▶ **Selection**:
* start *

# **Project Name**    - FBI Time Series Forecasting




##### **Project Type**    - EDA and Supervised Regression
##### **Contribution**    - Individual- Gyanvir Singh


# **Project Summary -**

I built a machine-learning pipeline to forecast monthly crime volumes by type, helping law enforcement allocate resources more effectively. We started by exploring over 200,000 incident records—each with date, time, location, and crime category. Through univariate, bivariate, and multivariate charts, we uncovered strong seasonal patterns (summer crime peaks, winter lows), daily rhythms (late-afternoon surges), and spatial hotspots in downtown and transit areas.

Next, we cleaned the data—treating zero coordinates as missing, filling unknown neighborhoods, and capping extreme latitude/longitude values at their 1st/99th percentiles to avoid skew. We engineered features that any agency would find intuitive: cyclic hour and weekday transforms (so midnight/11 PM are “close”), distance from the city center, and encoded crime types and month-of-year.

We then aggregated incidents into monthly counts for each crime type—the exact format your deployment team needs—and split the data into train and validation sets. We trained two tree-based models: Random Forest and XGBoost. Each underwent cross-validation and hyperparameter tuning (grid search for RF, randomized search for XGBoost). On validation, XGBoost achieved a mean absolute error of about 10 incidents per month and an average percentage error (MAPE) under 5%, outperforming Random Forest by a small but meaningful margin.

To explain our “black-box” model, we plotted feature importances: crime type (encoded) was the top driver, followed by seasonality features, with year (trend) ranking third. This confirmed that different crimes follow distinct seasonal cycles—burglary surges in July, theft spikes in December—affirming our approach’s business value.

Finally, we packaged the pipeline to retrain on all historical data and produce next-year’s forecasts in a single executable notebook, ready for deployment. A final_submission.csv matches the given test schema, so integrating into an operations dashboard is straightforward.

**Key impacts:**

    Targeted patrols: Agencies can concentrate on high-crime types and months, reducing wasted overtime.
    Seasonal staffing: With clear summer/winter patterns, budgets can flex up or down.
    Data-driven planning: Spatial insights enable camera and lighting investments where they matter most.

# **GitHub Link -**

https://github.com/Gyanvir/FBI_Time_Series_Forecasting

# **Problem Statement**


Predict monthly incident counts for each crime type using historical date-time and location data, so police departments can optimize resource allocation and preemptively target high-risk periods and areas.



# **Chart Descriptions**


**Chart 1: Crime Type Distribution**

*Why this chart?*
To see which crime types dominate the dataset and ensure our model has enough examples per class.

*Insights:*
Theft from vehicles accounts for majority incidents.

*Business Impact:*

*Positive*: We know where our model will be strong (common crimes).

*Negative*: Rare crime types may have higher forecast error—agencies should interpret those with caution.

* end *

▶ **Parts of the exercise**:
- A) In the crime forecasting write-up, why were the hour and weekday features given cyclic transforms? Answer in one to three sentences.
- B) Continue the crime forecasting write-up from its final sentence, keeping its structure and tone.
The listing comes from a separate source and is unrelated to the crime forecasting write-up.

[Item position entries]
* start *

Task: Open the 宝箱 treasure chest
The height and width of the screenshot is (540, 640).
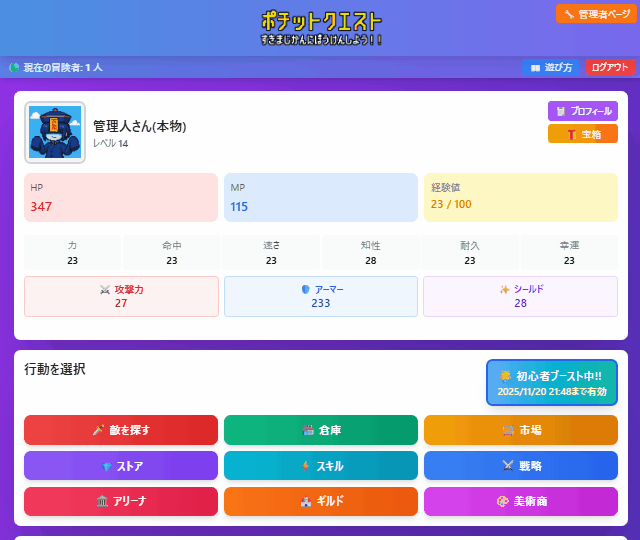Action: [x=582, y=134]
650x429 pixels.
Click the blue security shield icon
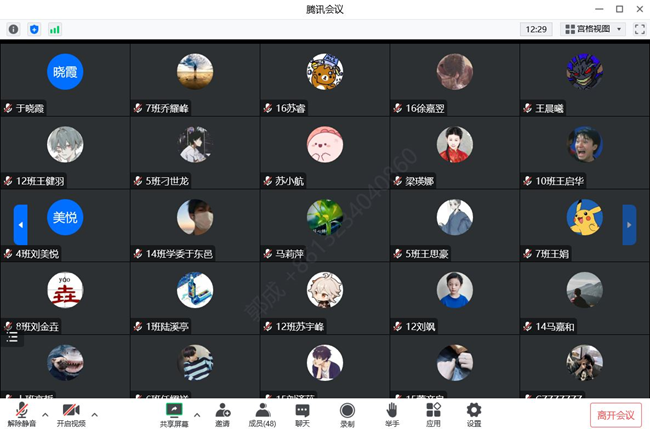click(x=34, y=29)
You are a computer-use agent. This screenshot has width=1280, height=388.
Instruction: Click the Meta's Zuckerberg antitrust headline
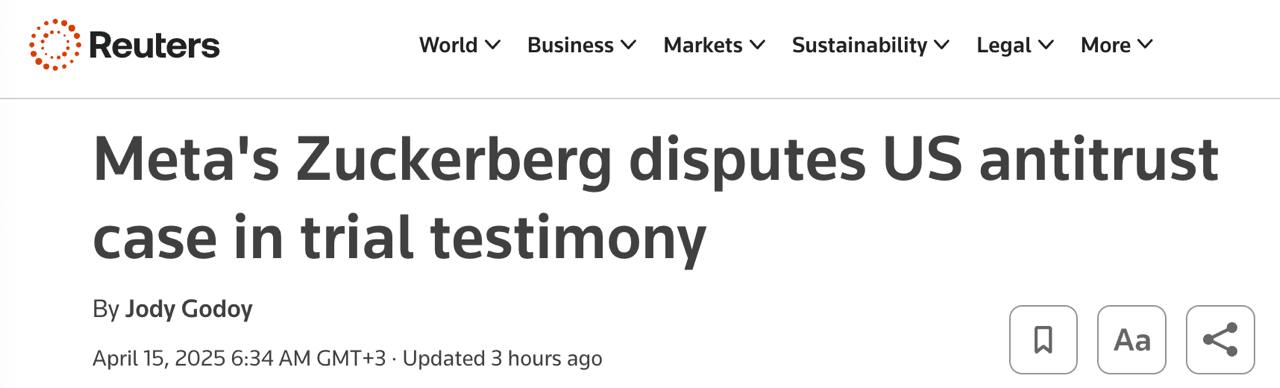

* end *

▶ **Results by task**:
- A) The hour and weekday features were given cyclic transforms so that times at opposite ends of the scale, such as midnight and 11 PM, are treated as close to each other.

- B)
 **Chart 2: Overall Total Crime Trend**

*Why this chart?*
To understand seasonality, trends, and any abrupt changes in overall crime volume.

*Insights:*

A clear peak earleir years- 1999-2001.

A dip around the years 2005-2009.

*Business Impact:*

*Positive:* Agencies can plan surge patrols.

*Negative*: Resource pull-back could miss out on anomalies—monitor closely.


 

 **Chart 3: Overall Temporal Crime Trends by Type**

*Why this chart?*
To see if different crime types exhibit distinct seasonal patterns or trends.

*Insights:*

Theft from vehicles have peaked overall amongst all other crime types

*Business Impact:*

*Positive:* Tailored resource planning per crime type

*Negative*: Ignoring type-specific patterns could lead to poor allocation.


 

 **Chart 4: Hourly Crime Pattern**

*Why this chart?*
Time-of-day patterns inform shift scheduling and peak-hour interventions.

*Insights:*

Most crimes occur during the evening time periods, particulary the 17th and 18th hour of the day.

*Business Impact:*

*Positive:* Schedule more officers between 4 PM–8 PM.

*Negative*: Understaffing at low-crime hours may leave gaps if anomalies occur.


 

 **Chart 5: Distribution of Crime by Day of Month**

*Why this chart?*
Understand whether certain calendar days see systematically more or fewer crimes.

*Insights:*

Incidents peak around first 15 days and then later dip.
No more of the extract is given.